DALLAS — For the fourth time this year, Arizona Gov. Jan Brewer is calling the Legislature back into special session to reduce the nearly $2 billion budget deficit.

The goal of this week’s session is to reduce education and social service funding by more than $300 million, cuts that Brewer had hoped to avoid through a temporary sales tax increase. The Legislature begins its regular session in January.

Even with the proposed cuts, Arizona still faces a downward spiral as estimates of the budget shortfall continue to grow. Projected revenue for the current fiscal year of $6.4 billion are down more than $3 billion from the peak of three years ago. With federal funds, the state’s budget comes to $10 billion, and the state has relied on federal stimulus funding to sustain operations.

The cuts proposed by Republican legislative leaders include funding for school equipment and social services.

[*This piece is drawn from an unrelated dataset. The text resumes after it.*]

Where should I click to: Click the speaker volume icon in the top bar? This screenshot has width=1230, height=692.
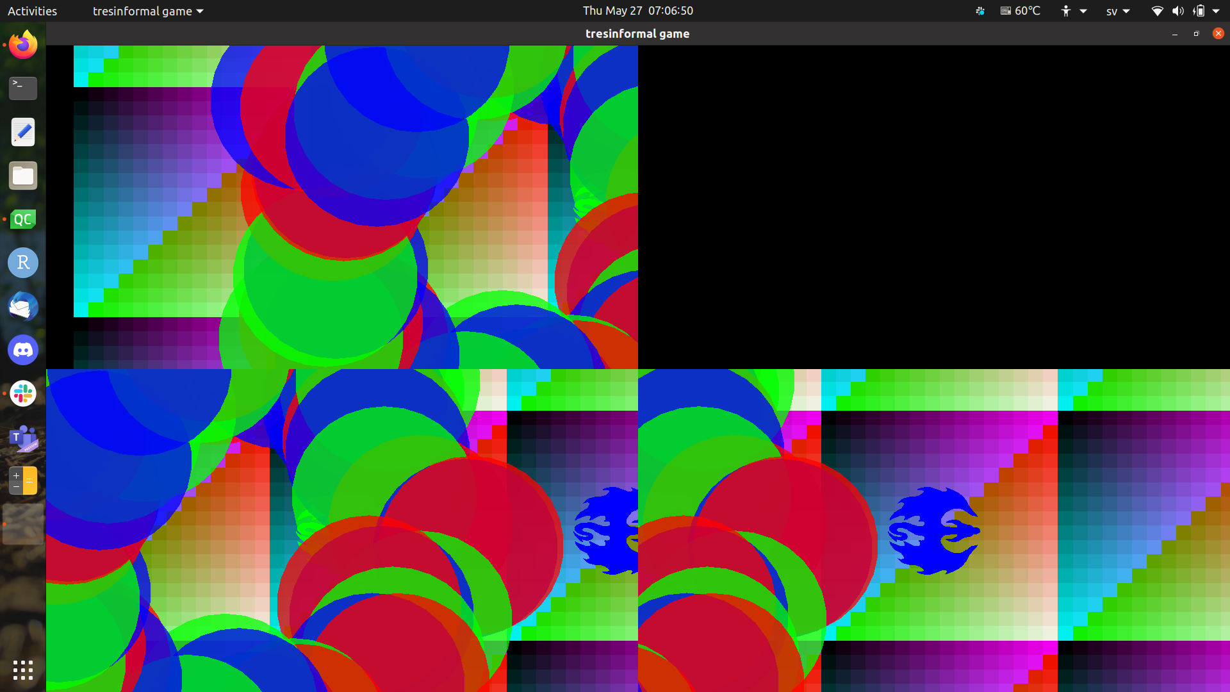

Lawmakers must tread carefully on education, because the stimulus program requires the state to maintain education spending at 2006 levels in order to receive stimulus funds.

An August special session designed to overcome an impasse between Brewer and her party’s legislative leaders failed to deliver a compromise that would have increased sales taxes for three years to cover some of the shortfall. The tax increase would have required voter approval but was not included in the budget package submitted to the governor.

Brewer’s line-item veto of the fiscal 2010 budget passed in the regular session that ended June 30 left the budget unbalanced. The governor vetoed cuts in spending for the Department of Economic Security and Department of Education. Her proposal would have raised taxes to maintain funding for those agencies. Since then, Brewer has made cuts to the Department of Economic Security.

Brewer last month asked all state agencies to report what a possible 15% cut in appropriations might mean for their operations. Among those that said they would be hardest hit was the Arizona Department of Transportation, which said it would have to lay off 60% of its workforce. ADOT, a beneficiary of federal stimulus funding designed to provide jobs, fears it would also lose some of that funding with deep state cuts.

Through September, revenue is 16.1% below last year and $233 million below the forecast. One of the measures the Legislature enacted to raise revenue is the sale and lease back of state buildings to raise $735 million. So far, the state has not arranged a deal on the buildings or on plans to lease prisons to private operators.